The Harkness Ballet, a blend of modern dance and classical ballet, began its performing career with a European tour in 1965. Harkness insisted on playing an active role, but the only constant was her changeability, perhaps worsened by an increasing reliance on alcohol and amphetamines. Artistic directors came and went, with major decisions made by Harkness. As it became abundantly clear, she believed that she was the star. Rather than showcase the company's world-renowned dancers (among them, Larry Rhodes, Marjorie Tallchief, Helgi Tomasson, Lone Isaksen, and Erik Bruhn), photos in Paris Match and Time magazine featured Harkness doing lifts. To add further to the embarrassment of the dancers, she had them do her ballet Macumba (1965), in which she performed onstage with the choreographer Alvin Ailey in Barcelona. Demanding better leadership, the Harkness dancers threatened to leave after the 1968 season unless Harkness stepped aside and appointed Rhodes as artistic director. She agreed, and the 1969 season brought excellent reviews.

Having lost control of her company, Harkness founded another one. The Harkness Youth Dancers formed in the summer of 1968 under the direction of the choreographer Ben Stevenson. The company became an outlet for students trained at the Harkness House for Ballet Arts, which had opened in New York City in November 1965. Typically, Harkness spent lavishly upon the school. Each of the house's four dance studios was outfitted with special "springy" floors and eight-foot-high mirrors. The building also contained a music classroom, costume room, locker rooms, a masseur's room, bathing facilities, a laundry, record-listening rooms, a canteen, administrative offices, an art gallery, a reception hall, and a library decorated with some of Harkness's sculptures.
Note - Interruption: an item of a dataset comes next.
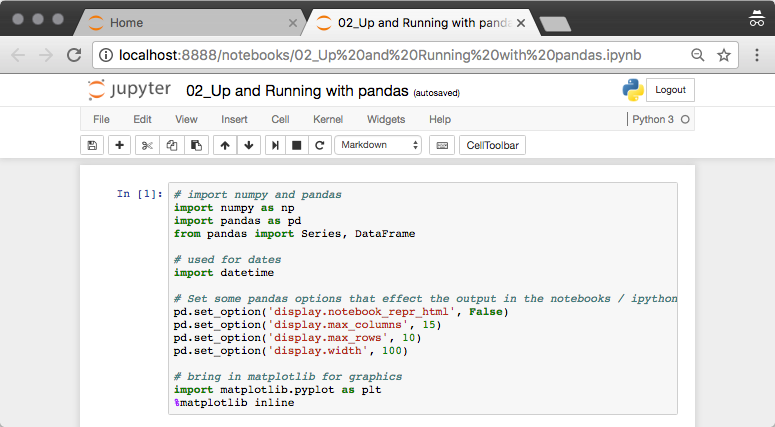
Task: Move selected cell down arrow
Action: click(x=249, y=145)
The school, with thirty-five dancers, fifty trainees, and a staff of ten, became a serious force in the New York dance world, and the opportunity to study there was coveted by young dancers. By 1970 Harkness had become so involved with the Harkness Youth Dancers that she did not attend the main company's New York premiere. While playing at Monte Carlo on 26 March 1970, the Harkness Ballet's general manager received a telegram. On a whim, Harkness was canceling the remaining engagements and ordering the troupe home. At the same time, the Youth Company, mostly consisting of sixteen-and seventeen-year-old pupils, was granted senior status and accepted the name of the former company. The dancers asked if they could borrow costumes and continue the tour without pay, but were refused.
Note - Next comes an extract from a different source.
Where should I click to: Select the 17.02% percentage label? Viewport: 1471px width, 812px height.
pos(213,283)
In subsequent years, Harkness continued her involvement with the arts, opening the Harkness Theater on Broadway 1974. Designed especially for dance, the facility never made a profit. Harkness also provided $2 million for the construction of the William Hale Harkness Medical Research building at New York Hospital. Following a brief marriage to Dr. Benjamin Harrison Kean from 1961 to January 1965, Harkness made her fourth match to Dr. Niels Lauersen, which lasted from 12 October 1974 to 1977. Her final years were plagued by family problems and health woes, and she succumbed to cancer at the age of sixty-seven. Her funeral was held at Saint James Episcopal Church in Manhatten. Harkness was cremated, and her ashes are interred in the Harkness family mausoleum in Woodlawn Cemetery in the Bronx, New York City.

Harkness's personal papers, including a short interview, are held at the New York Public Library Lincoln Center Branch for the Performing Arts. The gossipy biography Blue Blood (1988), by Carl Unger, paints an unflattering portrait of her. Biographical information is also in Fernaul Hall and Mike Davis, The World of Ballet and Dance (1970). The demise of the Harkness Ballet is discussed in Maria B. Siegel, "The Harkness Ballet in Decline," Los Angeles Times (29 June 1970). An obituary is in the New York Times (19 June 1982).